===== PASSAGE TO READ

With a traditional PB, any output can be plugged into any input of ANY PB, whether you have one PB or 10 PB. That's an important distinction. Two Flocks, with 32 ins and 32 outs a piece aren't capable of providing the full combination matrix of connections that two traditional PBs with 32 i/o would be able to provide. Two Flocks would be able to provide a total of (32x32 + 32x32) 2048 combinations. The comparitive disparity would just get exponentially worse when comparing three Flocks to three traditional PBs and four Flocks to four traditional PBs and so on and so forth....
So when you say it's "expandable", that's kind of a misnomer. It's still a cool idea, but I imagine it's a bit limiting for many people because of the bottle neck created when trying to use more than one of these.
Hi Quint,
Thanks for your assessment of the PATCH. Although yes you are correct with respect to the linking or "chaining" of the units utilizing the existing analog I/O you have to bare in mind why it was designed in this manner... Here are few points to help you better understand PATCH...

==========

• THE PROBLEM:
Using the patch bay discussion, answer these:
1. How many inputs and outputs does each Flock have?
2. What word does the first writer use for calling the unit "expandable"?
3. Which word does the reply put in quotation marks next to "linking"?

===== DATASET EXTRACT

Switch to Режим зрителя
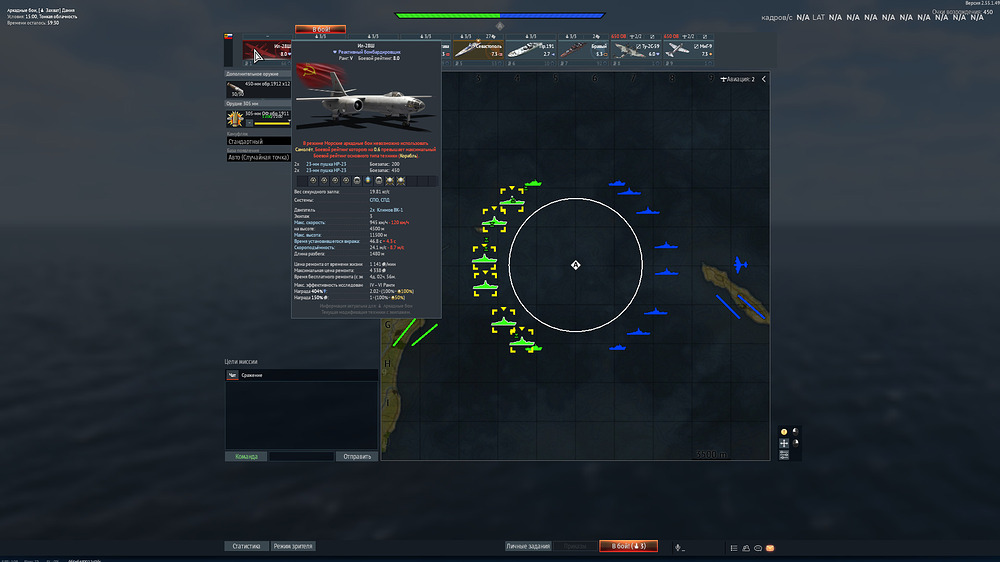Screen dimensions: 1000x562 [293, 546]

==========

• WRITTEN SOLUTION:
1. 32 inputs and 32 outputs.
2. A misnomer.
3. "chaining"